Para establecer el valor referencial, en armonía con lo dispuesto en los artículos 27º de la LCE y 12º del Reglamento, el estudio sobre las posibilidades que ofrece el mercado debe tener presente, cuando exista información y corresponda, presupuestos y cotizaciones actualizados, siempre más de uno, que provengan de personas naturales y jurídicas vinculadas al giro o actividad materia de la convocatoria, incluyendo fabricantes, de ser el caso; precios históricos, estructuras de costos, alternativas existentes según el nivel de comercialización, descuentos por volúmenes, disponibilidad inmediata, mejoras a las condiciones de venta, garantías y otros beneficios adicionales así como vigencia tecnológica. Falta proscribir presupuestos y cotizaciones de proveedores que no participan habitualmente en esta clase de procesos y que por eso mismo carecen de todo interés y a menudo ofrecen información inexacta o desactualizada. También falta retirar precios históricos sin el necesario balance de los resultados de las contrataciones de las que formaron parte pues con frecuencia se trata de montos subvaluados que conducen a esas artimañas que al final desbordan toda previsión, precisamente lo que se quiere evitar.
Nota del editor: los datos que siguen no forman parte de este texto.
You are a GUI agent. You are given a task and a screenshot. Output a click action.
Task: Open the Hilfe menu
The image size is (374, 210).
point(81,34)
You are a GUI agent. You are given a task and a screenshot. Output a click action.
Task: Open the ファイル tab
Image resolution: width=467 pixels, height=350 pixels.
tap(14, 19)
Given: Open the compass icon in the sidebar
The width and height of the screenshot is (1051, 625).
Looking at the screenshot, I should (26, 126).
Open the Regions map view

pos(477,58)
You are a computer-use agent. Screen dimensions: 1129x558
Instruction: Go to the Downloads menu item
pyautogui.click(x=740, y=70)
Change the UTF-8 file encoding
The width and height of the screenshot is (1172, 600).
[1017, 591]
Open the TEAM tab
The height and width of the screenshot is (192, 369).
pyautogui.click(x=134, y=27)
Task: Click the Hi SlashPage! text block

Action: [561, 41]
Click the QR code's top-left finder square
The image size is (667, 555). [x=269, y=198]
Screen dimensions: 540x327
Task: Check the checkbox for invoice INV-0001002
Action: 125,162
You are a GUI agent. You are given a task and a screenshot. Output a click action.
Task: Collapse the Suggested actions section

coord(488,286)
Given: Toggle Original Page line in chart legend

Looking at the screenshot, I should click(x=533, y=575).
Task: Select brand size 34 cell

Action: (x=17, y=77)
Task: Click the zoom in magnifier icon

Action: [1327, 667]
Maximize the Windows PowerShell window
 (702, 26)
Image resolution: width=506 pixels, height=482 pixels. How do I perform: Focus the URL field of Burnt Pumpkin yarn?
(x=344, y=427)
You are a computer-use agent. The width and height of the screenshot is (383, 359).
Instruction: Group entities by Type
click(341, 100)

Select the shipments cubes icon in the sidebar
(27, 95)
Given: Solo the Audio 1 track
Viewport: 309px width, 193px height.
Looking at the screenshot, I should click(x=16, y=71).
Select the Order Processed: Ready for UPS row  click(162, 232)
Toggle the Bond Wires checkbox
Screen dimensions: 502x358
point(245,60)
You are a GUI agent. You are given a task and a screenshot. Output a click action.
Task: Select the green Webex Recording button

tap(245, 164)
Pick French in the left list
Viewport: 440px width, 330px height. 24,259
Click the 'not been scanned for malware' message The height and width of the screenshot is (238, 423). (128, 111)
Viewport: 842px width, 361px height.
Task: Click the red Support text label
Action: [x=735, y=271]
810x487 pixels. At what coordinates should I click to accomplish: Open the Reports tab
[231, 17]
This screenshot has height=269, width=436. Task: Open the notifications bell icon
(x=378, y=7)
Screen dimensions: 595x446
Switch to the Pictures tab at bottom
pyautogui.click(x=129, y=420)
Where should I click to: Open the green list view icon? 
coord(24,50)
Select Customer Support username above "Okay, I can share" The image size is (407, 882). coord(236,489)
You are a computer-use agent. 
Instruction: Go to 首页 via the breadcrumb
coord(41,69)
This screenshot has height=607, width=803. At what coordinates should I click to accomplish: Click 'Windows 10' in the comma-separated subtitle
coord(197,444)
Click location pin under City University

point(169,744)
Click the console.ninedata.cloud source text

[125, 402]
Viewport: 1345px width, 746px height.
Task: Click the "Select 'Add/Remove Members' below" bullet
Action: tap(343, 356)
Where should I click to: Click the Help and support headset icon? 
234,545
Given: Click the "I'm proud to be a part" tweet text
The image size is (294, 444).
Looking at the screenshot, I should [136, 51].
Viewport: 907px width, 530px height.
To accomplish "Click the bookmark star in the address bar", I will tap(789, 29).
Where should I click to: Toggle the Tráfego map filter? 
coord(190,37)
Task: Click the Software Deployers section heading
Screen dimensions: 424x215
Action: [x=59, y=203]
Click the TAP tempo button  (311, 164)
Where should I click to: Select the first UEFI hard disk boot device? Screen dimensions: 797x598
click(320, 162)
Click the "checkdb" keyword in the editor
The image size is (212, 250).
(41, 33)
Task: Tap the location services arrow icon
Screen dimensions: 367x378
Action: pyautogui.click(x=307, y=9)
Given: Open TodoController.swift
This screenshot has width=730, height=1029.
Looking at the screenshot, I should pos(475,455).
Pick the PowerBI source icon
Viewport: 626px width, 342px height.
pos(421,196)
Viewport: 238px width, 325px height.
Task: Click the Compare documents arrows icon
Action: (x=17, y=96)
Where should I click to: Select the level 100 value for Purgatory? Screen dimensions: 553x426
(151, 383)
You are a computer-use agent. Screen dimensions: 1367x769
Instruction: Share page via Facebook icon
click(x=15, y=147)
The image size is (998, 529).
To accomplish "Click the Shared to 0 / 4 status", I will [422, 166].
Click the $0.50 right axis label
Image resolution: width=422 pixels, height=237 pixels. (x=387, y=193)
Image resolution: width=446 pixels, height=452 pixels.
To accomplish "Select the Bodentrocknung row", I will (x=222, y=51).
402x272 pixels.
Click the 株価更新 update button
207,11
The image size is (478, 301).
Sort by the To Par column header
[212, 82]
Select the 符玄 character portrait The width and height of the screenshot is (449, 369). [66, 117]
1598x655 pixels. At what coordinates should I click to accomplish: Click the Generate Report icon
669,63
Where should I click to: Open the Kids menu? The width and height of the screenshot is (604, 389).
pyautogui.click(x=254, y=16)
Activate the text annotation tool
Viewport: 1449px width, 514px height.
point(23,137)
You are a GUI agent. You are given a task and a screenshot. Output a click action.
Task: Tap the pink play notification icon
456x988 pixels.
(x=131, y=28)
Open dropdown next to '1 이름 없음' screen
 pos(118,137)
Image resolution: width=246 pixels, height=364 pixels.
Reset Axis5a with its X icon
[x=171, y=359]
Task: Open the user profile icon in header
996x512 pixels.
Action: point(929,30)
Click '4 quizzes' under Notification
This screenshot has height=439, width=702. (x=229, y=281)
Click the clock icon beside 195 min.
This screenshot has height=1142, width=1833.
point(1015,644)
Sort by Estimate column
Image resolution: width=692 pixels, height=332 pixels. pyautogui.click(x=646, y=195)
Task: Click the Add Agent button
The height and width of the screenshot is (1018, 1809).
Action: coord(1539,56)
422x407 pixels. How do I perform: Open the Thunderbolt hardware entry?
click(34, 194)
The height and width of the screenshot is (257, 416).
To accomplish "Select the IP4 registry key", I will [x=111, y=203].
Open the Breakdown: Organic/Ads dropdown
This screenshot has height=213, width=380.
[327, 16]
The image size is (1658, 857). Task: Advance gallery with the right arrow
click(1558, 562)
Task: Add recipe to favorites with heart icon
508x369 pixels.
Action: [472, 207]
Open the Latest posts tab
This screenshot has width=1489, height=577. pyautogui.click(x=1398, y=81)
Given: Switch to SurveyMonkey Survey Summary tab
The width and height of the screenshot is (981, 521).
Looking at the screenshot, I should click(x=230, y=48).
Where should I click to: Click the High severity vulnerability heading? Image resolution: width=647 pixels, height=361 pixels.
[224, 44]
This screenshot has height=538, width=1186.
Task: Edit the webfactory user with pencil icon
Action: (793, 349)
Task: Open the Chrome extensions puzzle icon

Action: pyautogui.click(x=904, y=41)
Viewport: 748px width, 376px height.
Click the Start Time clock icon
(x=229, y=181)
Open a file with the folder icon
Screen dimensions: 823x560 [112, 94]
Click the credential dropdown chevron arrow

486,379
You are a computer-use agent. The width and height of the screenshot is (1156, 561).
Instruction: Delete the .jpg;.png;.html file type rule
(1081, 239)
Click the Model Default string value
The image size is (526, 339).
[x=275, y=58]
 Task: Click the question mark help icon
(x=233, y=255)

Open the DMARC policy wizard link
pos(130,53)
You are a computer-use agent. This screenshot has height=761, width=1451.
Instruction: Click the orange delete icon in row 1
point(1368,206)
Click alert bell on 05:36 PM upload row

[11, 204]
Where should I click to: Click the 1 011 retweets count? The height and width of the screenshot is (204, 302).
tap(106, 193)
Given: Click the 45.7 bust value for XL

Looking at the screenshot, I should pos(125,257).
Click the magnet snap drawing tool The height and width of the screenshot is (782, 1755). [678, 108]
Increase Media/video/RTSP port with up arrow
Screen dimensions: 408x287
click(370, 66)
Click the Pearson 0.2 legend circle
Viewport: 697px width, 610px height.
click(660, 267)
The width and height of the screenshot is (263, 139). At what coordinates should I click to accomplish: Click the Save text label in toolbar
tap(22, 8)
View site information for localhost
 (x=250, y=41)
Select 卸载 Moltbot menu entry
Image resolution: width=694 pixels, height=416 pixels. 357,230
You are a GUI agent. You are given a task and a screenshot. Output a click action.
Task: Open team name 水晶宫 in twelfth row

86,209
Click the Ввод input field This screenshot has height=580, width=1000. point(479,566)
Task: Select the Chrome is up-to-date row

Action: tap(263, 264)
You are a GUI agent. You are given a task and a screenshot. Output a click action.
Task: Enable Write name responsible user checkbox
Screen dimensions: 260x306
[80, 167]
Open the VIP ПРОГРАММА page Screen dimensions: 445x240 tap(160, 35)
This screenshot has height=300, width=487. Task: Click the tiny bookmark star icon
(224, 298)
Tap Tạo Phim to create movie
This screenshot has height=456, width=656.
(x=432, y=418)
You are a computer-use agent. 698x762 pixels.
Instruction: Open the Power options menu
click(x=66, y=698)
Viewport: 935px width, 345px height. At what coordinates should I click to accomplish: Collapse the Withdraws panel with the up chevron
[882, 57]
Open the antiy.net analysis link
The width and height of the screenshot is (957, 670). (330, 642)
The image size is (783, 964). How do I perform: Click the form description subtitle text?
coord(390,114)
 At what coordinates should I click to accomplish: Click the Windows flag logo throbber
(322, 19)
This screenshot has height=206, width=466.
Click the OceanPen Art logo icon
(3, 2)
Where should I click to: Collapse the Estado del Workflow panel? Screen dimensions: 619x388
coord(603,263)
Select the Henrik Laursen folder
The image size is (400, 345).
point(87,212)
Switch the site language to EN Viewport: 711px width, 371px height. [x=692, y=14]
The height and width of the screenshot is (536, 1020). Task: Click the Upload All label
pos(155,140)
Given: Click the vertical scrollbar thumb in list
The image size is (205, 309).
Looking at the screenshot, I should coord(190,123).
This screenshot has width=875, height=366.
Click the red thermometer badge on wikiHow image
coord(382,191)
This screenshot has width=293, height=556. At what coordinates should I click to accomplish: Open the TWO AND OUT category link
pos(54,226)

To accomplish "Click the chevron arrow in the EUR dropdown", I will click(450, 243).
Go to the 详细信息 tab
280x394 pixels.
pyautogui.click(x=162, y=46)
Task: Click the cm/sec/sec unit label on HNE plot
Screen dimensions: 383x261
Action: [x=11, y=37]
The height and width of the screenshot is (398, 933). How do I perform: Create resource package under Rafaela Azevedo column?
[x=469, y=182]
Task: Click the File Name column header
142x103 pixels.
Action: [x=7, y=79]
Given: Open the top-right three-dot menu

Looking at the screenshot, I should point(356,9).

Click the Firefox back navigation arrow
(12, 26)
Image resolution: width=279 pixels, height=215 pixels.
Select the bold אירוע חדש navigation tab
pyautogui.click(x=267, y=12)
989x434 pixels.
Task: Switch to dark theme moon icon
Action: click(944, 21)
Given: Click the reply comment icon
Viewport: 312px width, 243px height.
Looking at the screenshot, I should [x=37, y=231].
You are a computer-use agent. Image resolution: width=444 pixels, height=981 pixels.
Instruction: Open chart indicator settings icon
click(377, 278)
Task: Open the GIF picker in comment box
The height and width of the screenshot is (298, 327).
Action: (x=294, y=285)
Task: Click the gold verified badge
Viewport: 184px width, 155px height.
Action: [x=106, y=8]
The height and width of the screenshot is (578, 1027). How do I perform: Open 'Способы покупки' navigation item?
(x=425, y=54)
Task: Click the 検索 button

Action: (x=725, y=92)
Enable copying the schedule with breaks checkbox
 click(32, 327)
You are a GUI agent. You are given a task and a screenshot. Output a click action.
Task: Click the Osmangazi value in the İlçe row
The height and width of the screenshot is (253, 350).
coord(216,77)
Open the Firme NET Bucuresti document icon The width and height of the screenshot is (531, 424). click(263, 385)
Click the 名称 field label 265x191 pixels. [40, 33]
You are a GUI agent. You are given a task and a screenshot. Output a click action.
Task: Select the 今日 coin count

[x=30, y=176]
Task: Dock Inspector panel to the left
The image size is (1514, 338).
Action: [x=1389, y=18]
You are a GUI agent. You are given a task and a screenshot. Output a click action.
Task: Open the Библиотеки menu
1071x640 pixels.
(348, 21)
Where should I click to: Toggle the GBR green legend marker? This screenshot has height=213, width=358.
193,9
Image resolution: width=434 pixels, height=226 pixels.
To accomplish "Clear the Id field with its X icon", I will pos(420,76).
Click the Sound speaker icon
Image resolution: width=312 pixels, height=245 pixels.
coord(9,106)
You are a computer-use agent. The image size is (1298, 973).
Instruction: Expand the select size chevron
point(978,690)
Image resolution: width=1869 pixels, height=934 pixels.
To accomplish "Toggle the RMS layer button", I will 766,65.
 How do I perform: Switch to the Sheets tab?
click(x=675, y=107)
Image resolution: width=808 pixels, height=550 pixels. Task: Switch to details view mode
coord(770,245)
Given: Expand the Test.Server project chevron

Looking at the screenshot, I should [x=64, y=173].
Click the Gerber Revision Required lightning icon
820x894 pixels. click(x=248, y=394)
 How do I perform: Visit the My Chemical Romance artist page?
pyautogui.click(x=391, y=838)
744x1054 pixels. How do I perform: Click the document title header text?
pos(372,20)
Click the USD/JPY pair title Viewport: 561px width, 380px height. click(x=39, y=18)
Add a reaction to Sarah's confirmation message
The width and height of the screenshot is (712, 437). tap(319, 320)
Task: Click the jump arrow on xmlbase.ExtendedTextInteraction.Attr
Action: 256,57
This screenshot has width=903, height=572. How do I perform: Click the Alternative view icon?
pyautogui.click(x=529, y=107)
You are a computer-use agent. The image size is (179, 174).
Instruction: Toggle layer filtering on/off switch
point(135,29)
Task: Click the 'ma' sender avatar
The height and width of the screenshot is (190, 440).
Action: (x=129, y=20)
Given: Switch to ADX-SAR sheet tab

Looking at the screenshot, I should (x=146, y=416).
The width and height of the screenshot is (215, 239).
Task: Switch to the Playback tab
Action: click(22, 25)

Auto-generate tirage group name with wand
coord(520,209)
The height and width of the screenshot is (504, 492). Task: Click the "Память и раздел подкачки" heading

El valor referencial debe incluir todos los tributos, seguros, transportes, inspecciones, pruebas y costos laborales así como cualquier otro concepto que le sea aplicable y que pueda incidir sobre el precio de los bienes y servicios a contratar, según el artículo 13º del Reglamento, pues de lo contrario el presupuesto con el que se convoque el proceso no reflejará las posibilidades reales del mercado. Para el caso de la ejecución y consultoría de obras, el artículo 14º del Reglamento, ratifica además que el valor referencial corresponderá al monto del presupuesto de obra establecido en el expediente técnico que, a su vez, identificará al nivel de detalle, partidas y sub partidas, considerando los insumos requeridos en las cantidades y precios o tarifas que se ofrezcan en las condiciones más competitivas del mercado, incluyendo los honorarios del personal propuesto, gastos generales y utilidad, de acuerdo a los plazos y características definidos en los términos de referencia.
Parte de la obligación de sincerar presupuestos exige calcular adecuadamente cada uno de estos rubros porque el impacto que tienen en el desarrollo de las distintas prestaciones es muy grande. De lo contrario, más temprano que tarde vendrán las discusiones y los pleitos, aun en aquellos procesos rodeados de la mayor transparencia posible pero que, sin embargo, adolecen de una deficiencia de origen insalvable como ésta, que termina perjudicando los intereses del Estado en la contratación pública que a todos compete defender.